--- START ---

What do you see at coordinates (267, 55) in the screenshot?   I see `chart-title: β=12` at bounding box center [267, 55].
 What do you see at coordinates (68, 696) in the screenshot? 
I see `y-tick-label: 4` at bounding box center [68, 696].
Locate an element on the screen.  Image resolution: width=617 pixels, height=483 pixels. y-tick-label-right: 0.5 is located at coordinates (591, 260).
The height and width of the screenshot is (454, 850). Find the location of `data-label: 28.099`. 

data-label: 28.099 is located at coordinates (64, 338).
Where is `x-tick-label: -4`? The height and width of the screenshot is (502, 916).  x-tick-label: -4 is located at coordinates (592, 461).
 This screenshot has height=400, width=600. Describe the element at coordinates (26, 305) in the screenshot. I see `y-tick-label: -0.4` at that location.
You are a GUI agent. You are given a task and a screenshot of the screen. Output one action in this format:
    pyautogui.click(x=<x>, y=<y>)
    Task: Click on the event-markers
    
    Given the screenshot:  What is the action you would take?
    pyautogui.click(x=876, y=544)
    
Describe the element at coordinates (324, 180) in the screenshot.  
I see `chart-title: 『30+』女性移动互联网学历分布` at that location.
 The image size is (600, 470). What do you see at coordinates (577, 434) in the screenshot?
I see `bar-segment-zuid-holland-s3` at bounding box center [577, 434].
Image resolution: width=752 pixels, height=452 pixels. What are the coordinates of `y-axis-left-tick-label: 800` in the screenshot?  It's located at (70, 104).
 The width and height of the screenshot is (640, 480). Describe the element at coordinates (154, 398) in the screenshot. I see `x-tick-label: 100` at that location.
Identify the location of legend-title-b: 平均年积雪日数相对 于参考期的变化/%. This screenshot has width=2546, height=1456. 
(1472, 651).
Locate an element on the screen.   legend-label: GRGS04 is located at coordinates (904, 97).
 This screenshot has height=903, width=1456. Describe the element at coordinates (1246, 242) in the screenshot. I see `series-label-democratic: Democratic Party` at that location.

--- END ---

Task directions:
Copy every one of the entries above word for word, without changing anything.

Answer for the task:
What do you see at coordinates (267, 55) in the screenshot?   I see `chart-title: β=12` at bounding box center [267, 55].
 What do you see at coordinates (68, 696) in the screenshot? 
I see `y-tick-label: 4` at bounding box center [68, 696].
Locate an element on the screen.  Image resolution: width=617 pixels, height=483 pixels. y-tick-label-right: 0.5 is located at coordinates (591, 260).
The height and width of the screenshot is (454, 850). Find the location of `data-label: 28.099`. 

data-label: 28.099 is located at coordinates (64, 338).
Where is `x-tick-label: -4`? The height and width of the screenshot is (502, 916).  x-tick-label: -4 is located at coordinates (592, 461).
 This screenshot has height=400, width=600. Describe the element at coordinates (26, 305) in the screenshot. I see `y-tick-label: -0.4` at that location.
You are a GUI agent. You are given a task and a screenshot of the screen. Output one action in this format:
    pyautogui.click(x=<x>, y=<y>)
    Task: Click on the event-markers
    
    Given the screenshot:  What is the action you would take?
    pyautogui.click(x=876, y=544)
    
Describe the element at coordinates (324, 180) in the screenshot.  
I see `chart-title: 『30+』女性移动互联网学历分布` at that location.
 The image size is (600, 470). What do you see at coordinates (577, 434) in the screenshot?
I see `bar-segment-zuid-holland-s3` at bounding box center [577, 434].
Image resolution: width=752 pixels, height=452 pixels. What are the coordinates of `y-axis-left-tick-label: 800` in the screenshot?  It's located at (70, 104).
 The width and height of the screenshot is (640, 480). Describe the element at coordinates (154, 398) in the screenshot. I see `x-tick-label: 100` at that location.
Identify the location of legend-title-b: 平均年积雪日数相对 于参考期的变化/%. This screenshot has width=2546, height=1456. 
(1472, 651).
Locate an element on the screen.   legend-label: GRGS04 is located at coordinates (904, 97).
 This screenshot has height=903, width=1456. Describe the element at coordinates (1246, 242) in the screenshot. I see `series-label-democratic: Democratic Party` at that location.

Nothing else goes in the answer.